2 respuestas a “Cada vez más rápido. Más potente. Más brillante.”

  1. Saludo calurosamente las notas del último número de la revista sobre la situación actual en la CABA y envío mis breves reflexiones sobre el tema de la referencia.

    Horacio Feinstein

    —————————————————————————————————————–
    La inminente contratación del servicio de “Higiene Urbana” por parte del GCABA por un monto de $ 30.000.000.000 merece algunas consideraciones.
    Sin duda la magnitud económica del contrato y la longitud del servicio a contratar (10 años) constituyen interesantes motivos para algunos para preservar el servicio con la modalidad actual, demostradamente inviable. En el contexto de la vigente ley Basura Cero de la CABA, que procura disminuir la cantidad de basura apoyándose en una progresiva concientización de los ciudadanos, esto constituye una contradicción flagrante.

    Los habitantes de Bs. As. no podemos permitir semejante ninguneo de esta ley, cuya implementación será un verdadero desafío a nuestra inteligencia y capacidad de organización social, propuesta para dignificar el trabajo de miles de recuperadores urbanos que no sólo obtienen un ingreso de sus actividades de separación de residuos sino que gracias a ellos la ciudad está en condiciones de recuperar cerca del 50% del total de basura conformado por residuos orgánicos (aprovechables) que constituye un sinsentido seguir enterrando. Cuando se complete la separación de residuos y se llegue a hacer este aprovechamiento socio-ambiental virtuoso podremos estar orgullosos del logro alcanzado entre todos, actuando mancomunadamente.

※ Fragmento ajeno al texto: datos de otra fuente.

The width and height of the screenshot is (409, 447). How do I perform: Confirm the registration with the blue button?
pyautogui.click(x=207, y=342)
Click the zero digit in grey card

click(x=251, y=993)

    Para vencer la inercia contractual hay que ver en qué condiciones se puede quebrar el negocio de la basura, tal vez en primer lugar, imaginando la organización del tratamiento y disposición final de los residuos domiciliarios a nivel de las comunas de la ciudad (con lo cual el problema se dividiría en 15 partes). Previo a ello, sería importantísimo contar con una política conjunta a nivel nacional y de cada una de las jurisdicciones, de reducción en la generación de residuos a partir del diseño de los productos, sus envases y envoltorios.Lo mismo en relación a los residuos de aparatos eléctricos y electrónicos, residuos peligrosos, pilas y baterías, respecto de los cuales falta una política de “responsabilidad extendida” de los productores, importadores y comercializadores para que se hagan cargo de dichos productos “desde la cuna a la tumba”. También, es necesario que la ciudadanía tenga en claro que en el ámbito de las respectivas comunas tenemos que empezar a responsabilizarnos por nuestros residuos y nuestra basura.

  2. Gerardo Codina dice:

    Concuerdo con la visión del lector. El tema por su significación merece un debate público y que todas las fuerzas políticas tomen posición.